No other enclosure cooling is designed this way ... power plants, power panels, gen sets ...    When we design a restaurant kitchen we collect the hot air and smoke with a hood and exhaust the air ... there are no intake fans ... we do have intake vents , often with heat exchangers ... but the negative pressure created by the fan sucks fresh air in thru the intake vent. Ever walk into a deli or pizzeria and the door is hard to open but once you "break the seal", it's fine ... thats a poorly designed air system ... exhast fan and no intake vent.    Those holes in your rear case grille are an important part of your case's cooling design ... don't let them go to waste.  Yes, we were all taught in 8th grade that hot air rises ... but not when you sitting in the kitchen or living room below a ceiling fan. 

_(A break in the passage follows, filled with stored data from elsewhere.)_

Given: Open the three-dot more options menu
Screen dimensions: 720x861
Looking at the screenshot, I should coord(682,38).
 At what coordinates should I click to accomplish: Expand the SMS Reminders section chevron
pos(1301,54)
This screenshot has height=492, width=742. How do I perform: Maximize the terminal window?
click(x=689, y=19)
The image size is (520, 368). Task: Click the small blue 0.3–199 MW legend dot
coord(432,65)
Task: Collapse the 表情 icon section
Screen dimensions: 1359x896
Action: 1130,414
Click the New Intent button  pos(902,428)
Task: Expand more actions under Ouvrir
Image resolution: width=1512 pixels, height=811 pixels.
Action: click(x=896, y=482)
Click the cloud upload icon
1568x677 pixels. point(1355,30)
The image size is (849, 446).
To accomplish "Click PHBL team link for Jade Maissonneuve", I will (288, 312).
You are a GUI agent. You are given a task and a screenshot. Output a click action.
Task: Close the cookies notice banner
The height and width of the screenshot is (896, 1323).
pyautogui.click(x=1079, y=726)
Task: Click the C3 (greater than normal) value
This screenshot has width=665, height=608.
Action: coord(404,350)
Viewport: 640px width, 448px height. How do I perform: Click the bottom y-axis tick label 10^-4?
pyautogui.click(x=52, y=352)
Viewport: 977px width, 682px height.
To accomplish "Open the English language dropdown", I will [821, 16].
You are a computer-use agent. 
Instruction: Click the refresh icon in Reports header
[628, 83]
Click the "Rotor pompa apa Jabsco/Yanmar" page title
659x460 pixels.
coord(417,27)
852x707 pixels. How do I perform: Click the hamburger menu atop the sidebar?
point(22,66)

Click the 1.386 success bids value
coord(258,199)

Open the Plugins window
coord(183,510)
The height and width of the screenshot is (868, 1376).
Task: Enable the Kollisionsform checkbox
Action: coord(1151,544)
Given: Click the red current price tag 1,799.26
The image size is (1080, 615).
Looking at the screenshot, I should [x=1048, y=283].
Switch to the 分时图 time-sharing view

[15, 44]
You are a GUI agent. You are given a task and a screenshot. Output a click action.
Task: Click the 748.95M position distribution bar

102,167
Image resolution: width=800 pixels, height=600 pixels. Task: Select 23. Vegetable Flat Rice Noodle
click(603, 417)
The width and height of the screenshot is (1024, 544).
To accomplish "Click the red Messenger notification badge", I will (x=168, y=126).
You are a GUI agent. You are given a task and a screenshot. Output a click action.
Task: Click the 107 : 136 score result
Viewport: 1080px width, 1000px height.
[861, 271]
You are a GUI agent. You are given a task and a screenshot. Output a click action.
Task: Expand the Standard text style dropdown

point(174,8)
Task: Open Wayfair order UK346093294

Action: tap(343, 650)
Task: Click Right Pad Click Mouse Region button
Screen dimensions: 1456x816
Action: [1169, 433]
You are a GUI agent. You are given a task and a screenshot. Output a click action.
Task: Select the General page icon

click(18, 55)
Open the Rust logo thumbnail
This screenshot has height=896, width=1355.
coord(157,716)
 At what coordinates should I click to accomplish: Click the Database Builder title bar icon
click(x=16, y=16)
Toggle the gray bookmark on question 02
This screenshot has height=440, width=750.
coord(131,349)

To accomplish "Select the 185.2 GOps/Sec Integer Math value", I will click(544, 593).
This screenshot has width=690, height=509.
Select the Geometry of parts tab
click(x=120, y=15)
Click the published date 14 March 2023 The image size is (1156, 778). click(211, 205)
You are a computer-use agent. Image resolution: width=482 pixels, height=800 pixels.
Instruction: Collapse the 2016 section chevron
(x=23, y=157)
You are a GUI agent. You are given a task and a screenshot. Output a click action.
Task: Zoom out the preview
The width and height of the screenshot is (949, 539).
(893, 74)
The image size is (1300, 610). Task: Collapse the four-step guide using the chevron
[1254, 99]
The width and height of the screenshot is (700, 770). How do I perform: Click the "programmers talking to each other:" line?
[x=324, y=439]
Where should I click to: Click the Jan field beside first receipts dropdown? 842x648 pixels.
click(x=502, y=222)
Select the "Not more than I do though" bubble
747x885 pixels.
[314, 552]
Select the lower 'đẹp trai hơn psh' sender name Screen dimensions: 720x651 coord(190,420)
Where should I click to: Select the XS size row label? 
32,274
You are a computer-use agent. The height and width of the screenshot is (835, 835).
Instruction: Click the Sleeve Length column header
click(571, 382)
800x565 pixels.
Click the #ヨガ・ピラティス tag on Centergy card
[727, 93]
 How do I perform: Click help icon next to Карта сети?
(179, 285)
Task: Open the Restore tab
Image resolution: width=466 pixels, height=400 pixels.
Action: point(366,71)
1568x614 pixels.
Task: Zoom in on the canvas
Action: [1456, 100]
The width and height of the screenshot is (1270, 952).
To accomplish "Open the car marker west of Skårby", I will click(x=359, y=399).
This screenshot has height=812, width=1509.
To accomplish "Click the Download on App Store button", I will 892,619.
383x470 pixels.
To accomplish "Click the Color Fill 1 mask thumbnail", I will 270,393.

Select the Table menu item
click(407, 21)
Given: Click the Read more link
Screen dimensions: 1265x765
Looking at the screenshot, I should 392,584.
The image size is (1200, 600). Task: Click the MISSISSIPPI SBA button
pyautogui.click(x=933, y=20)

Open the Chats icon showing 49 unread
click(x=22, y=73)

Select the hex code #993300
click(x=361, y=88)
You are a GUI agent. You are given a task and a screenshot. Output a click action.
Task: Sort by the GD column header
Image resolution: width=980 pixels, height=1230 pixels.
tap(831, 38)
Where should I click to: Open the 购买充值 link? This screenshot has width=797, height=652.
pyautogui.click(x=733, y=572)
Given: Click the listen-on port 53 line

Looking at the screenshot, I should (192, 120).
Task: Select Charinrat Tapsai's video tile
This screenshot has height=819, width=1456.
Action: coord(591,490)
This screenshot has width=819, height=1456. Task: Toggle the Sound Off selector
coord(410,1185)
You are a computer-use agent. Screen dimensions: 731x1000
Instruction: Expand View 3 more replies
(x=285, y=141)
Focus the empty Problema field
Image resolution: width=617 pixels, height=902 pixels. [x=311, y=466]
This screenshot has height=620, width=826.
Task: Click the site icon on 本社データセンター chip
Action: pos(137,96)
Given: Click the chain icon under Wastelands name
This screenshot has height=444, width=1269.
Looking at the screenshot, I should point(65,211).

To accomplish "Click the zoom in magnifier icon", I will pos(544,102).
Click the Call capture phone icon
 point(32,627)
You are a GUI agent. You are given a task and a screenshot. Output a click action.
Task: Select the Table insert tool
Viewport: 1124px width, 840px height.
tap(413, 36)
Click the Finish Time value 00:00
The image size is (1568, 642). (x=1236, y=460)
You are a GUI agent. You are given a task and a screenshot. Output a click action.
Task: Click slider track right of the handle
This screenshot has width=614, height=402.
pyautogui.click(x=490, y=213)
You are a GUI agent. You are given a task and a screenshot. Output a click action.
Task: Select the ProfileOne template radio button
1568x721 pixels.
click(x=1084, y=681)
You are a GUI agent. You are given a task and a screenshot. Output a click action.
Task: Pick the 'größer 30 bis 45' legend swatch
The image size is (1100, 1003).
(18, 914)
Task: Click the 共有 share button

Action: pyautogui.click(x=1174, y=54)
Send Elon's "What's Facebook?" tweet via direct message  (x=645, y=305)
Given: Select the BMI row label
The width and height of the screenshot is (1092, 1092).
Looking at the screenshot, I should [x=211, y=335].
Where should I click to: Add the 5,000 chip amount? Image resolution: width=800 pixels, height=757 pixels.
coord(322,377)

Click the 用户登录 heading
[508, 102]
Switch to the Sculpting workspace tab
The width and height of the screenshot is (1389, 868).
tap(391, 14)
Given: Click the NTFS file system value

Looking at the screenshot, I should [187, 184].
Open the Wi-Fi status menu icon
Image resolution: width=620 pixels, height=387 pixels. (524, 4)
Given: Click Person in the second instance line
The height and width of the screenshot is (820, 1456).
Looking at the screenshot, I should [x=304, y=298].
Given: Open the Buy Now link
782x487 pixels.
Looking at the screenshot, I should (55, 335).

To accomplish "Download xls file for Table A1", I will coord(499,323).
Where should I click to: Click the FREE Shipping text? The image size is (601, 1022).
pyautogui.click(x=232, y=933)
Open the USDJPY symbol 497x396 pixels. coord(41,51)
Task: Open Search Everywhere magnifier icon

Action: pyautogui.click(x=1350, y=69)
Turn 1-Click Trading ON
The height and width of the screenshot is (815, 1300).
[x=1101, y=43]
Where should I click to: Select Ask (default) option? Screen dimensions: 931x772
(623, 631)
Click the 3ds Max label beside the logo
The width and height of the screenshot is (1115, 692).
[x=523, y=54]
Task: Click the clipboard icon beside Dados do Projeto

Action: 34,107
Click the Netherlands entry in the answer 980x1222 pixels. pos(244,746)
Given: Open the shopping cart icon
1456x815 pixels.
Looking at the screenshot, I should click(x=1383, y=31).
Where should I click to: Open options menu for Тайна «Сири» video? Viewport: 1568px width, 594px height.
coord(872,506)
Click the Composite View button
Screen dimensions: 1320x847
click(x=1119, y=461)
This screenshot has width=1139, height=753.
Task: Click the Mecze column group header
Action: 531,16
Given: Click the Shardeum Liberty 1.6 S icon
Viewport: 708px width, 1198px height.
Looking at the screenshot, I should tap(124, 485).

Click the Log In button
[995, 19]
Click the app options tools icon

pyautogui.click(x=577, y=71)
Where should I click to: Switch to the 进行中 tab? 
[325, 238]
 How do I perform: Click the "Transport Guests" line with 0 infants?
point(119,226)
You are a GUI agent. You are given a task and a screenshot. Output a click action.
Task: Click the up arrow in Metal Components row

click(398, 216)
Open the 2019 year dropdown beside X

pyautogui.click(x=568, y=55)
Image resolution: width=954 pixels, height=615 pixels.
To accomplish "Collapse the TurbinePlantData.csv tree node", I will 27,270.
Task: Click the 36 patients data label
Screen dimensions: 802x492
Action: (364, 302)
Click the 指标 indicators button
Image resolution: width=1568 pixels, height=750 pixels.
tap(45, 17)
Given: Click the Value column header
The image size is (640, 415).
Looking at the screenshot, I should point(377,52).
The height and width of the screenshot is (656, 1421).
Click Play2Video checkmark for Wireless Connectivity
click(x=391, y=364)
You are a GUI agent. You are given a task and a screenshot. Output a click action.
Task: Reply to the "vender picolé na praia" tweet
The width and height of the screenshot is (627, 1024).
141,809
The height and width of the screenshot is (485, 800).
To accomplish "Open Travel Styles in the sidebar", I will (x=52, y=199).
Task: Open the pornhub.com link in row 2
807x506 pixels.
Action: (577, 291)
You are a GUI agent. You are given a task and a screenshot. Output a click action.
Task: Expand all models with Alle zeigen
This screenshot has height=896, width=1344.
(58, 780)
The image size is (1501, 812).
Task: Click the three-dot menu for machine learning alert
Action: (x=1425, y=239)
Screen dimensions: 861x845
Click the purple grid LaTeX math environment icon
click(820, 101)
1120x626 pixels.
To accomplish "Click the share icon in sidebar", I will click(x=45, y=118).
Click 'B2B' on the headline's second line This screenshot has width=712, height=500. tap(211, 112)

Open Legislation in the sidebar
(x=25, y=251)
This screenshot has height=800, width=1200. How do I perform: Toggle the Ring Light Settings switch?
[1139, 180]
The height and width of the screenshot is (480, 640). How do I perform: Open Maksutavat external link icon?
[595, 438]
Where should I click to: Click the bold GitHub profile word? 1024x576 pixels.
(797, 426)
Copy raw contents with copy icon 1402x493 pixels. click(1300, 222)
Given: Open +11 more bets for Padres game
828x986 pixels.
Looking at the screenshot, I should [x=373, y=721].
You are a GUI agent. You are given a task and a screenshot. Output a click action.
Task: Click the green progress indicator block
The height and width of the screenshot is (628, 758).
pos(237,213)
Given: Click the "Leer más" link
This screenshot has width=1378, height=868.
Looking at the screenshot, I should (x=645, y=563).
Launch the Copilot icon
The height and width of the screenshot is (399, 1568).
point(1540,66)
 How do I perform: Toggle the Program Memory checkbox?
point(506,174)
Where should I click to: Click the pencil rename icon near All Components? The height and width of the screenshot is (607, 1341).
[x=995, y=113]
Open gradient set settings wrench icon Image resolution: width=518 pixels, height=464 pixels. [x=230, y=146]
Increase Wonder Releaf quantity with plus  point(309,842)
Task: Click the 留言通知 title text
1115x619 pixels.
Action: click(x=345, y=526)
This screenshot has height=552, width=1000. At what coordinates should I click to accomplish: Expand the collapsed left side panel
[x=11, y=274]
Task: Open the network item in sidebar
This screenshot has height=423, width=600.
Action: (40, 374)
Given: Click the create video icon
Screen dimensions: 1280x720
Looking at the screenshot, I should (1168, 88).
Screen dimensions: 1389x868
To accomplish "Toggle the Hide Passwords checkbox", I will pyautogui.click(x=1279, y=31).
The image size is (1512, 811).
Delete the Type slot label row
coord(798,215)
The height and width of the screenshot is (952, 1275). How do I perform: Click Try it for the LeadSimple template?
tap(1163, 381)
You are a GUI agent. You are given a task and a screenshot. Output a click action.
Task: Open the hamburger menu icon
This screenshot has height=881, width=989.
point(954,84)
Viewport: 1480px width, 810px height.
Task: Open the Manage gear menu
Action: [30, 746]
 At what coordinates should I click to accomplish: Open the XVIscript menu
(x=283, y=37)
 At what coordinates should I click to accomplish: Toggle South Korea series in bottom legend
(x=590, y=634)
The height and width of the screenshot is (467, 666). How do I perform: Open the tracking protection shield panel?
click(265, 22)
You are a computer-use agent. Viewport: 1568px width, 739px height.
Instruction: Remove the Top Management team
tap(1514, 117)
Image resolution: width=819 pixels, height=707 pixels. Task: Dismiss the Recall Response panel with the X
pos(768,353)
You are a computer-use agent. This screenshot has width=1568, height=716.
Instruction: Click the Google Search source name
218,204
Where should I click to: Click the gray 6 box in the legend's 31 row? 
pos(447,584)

And that's the problem w/ Linus' review.... as usual, I don't see that Linus has made his point ...

1.  Performance is gimped by having no access to cooler air source...outside ambient air. 
2.  They are using Delta fans ... are we talking 3,000 rpm, 4,000 ... 7,160  rpm fans ?
3.  The air coolers he compared them to are using 1200 - 1500 rpm fans / Phoenix is up to 2,200 .... test is a fail, not apples and apples.
4.  Unit 1/3 the size w/ Copper 5 - 10 degrees ... that's "Duhlusional"


As to apples and apples testing ... yes the Noctua does match or beat 360mm rads ....   And the Scyth Fuma beats the NocPut them at the same fan rpm / noise level  and.... (23:45 mark)

https:   //www.youtube.com/watch?v=PYKdKVxbnp8

Noctua NH-D15 - 70C OC Load / 31C OC idle / 33 dbA
Thermaltake BigWater 3 - 70C OC Load / 33C OC idle / 40 dbA

The Noc ties under load, 2C cooler at idle and the AIO is 1.62 times as loud.



			https://tpucdn.com/review/scythe-fuma-2-dual-tower-cpu-cooler/images/temp_oc_aida64.png
		


Fuma 2 @ cools better than (2) 360,, AIOs, ties another and loses only Swiftech all copper 360 by 2C while the later is 1.62 times louder and the EK by 5C which is 2.15 times louder


----------



## moproblems99 (Dec 17, 2019)

Vayra86 said:


> Closed loop may be better in temps, but its worse in every other way: cost, maintenance, prone to failure and hard to install.



The only things you got right there are cost and installation.  My loop gets pulled apart every two years, other than that, it gets a drop of biocide every 6 months and dusting just like every other cooler.

They have more points of failure but barbs and clamps are not likely to fail.  If you start getting into compression fittings and quick connects then yeah, you could almost say prone.  Anyone that puts even basic effort into their loop will have no more problems and maintenance than aios or air.


----------



## lexluthermiester (Dec 17, 2019)

moproblems99 said:


> The only things you got right there are cost and installation.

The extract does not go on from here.